> _THE TASK_: In the entries below, repeat only the lines between those holding "The height and" and "This screenshot has height=397, width=739.", inclusive. Leave pictures out.
##### DATA UNDER STUDY #####
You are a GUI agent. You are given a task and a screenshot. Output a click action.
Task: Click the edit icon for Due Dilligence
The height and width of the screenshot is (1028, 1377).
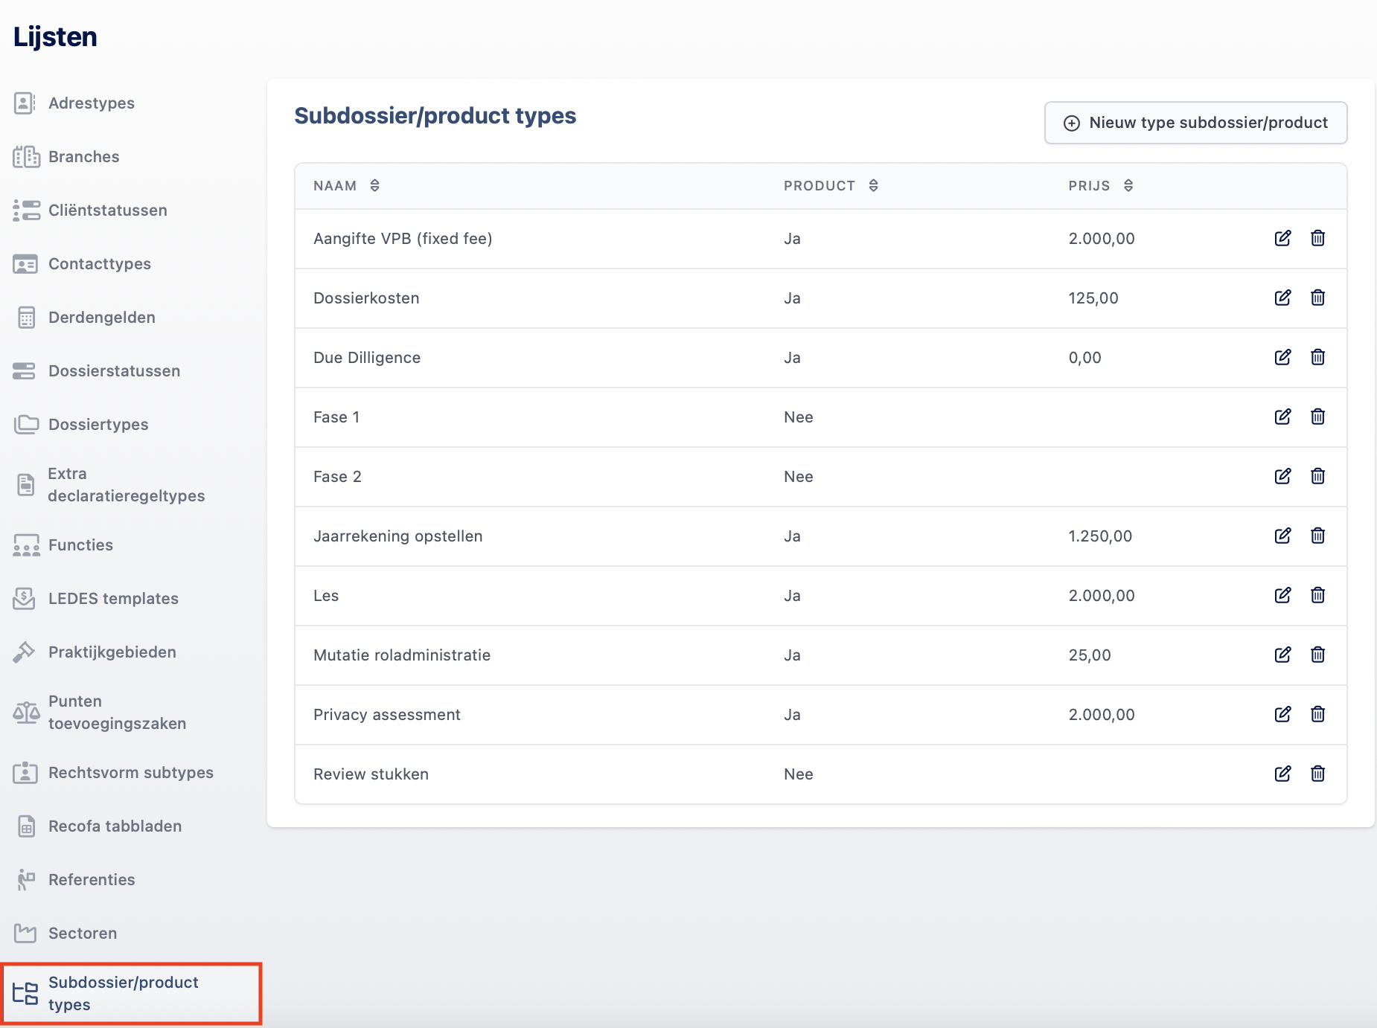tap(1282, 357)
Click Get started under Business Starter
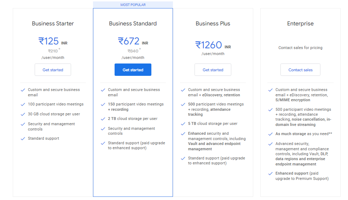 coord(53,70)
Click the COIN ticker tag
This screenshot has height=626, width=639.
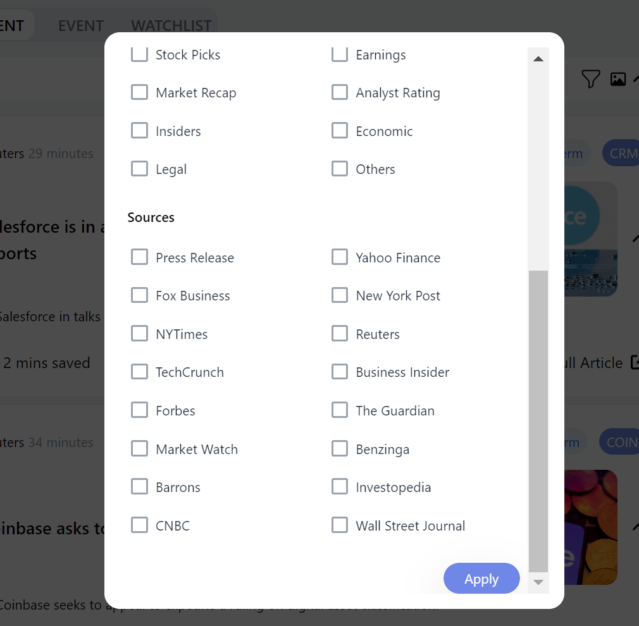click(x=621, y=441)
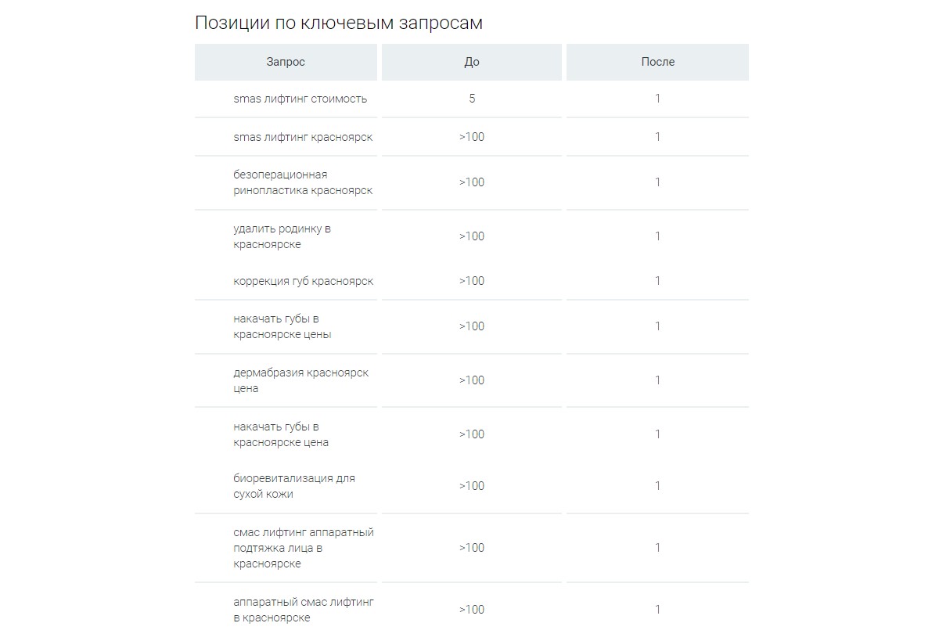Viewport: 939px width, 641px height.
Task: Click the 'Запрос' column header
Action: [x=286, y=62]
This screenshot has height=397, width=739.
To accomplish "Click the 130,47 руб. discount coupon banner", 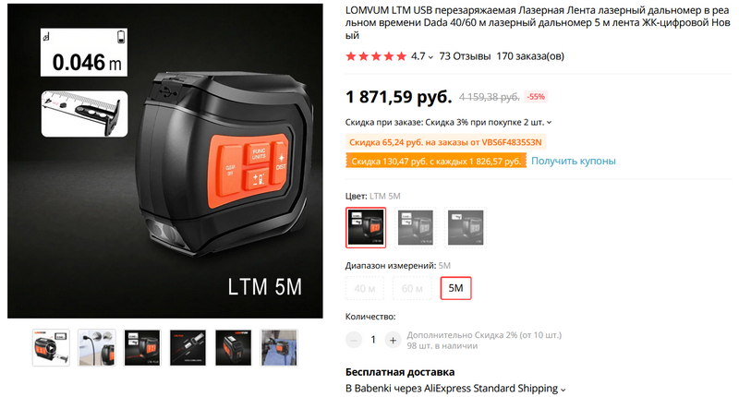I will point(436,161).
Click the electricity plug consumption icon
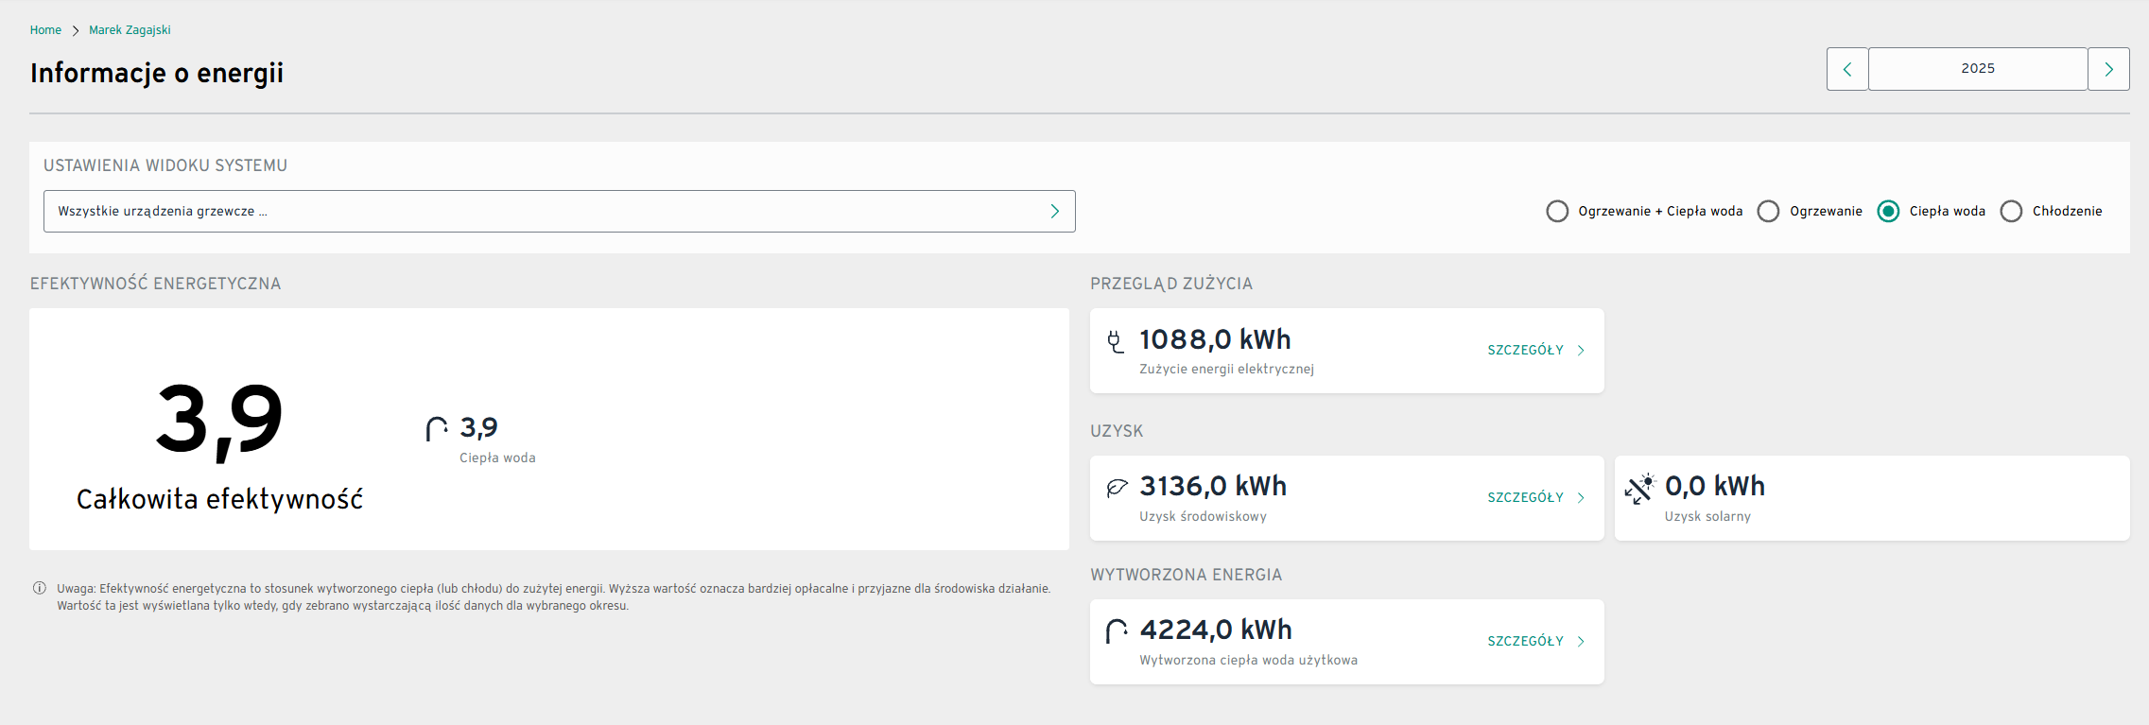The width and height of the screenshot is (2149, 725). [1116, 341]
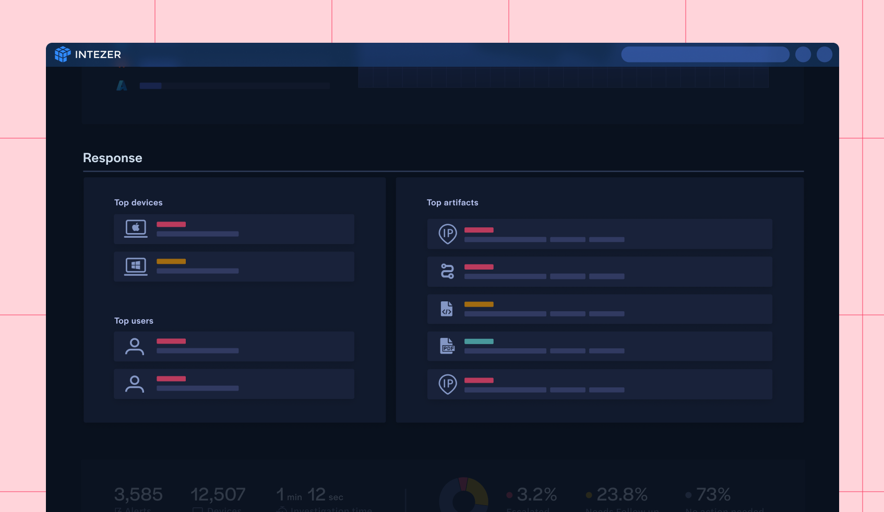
#####
> _ANSWER TO THIS TASK_:
The height and width of the screenshot is (1028, 1377).
tap(1282, 357)
Click Get started under Business Starter
 coord(53,70)
Click the COIN ticker tag
This screenshot has height=626, width=639.
click(x=621, y=441)
Viewport: 939px width, 641px height.
Task: Click the 'Запрос' column header
Action: [x=286, y=62]
This screenshot has height=397, width=739.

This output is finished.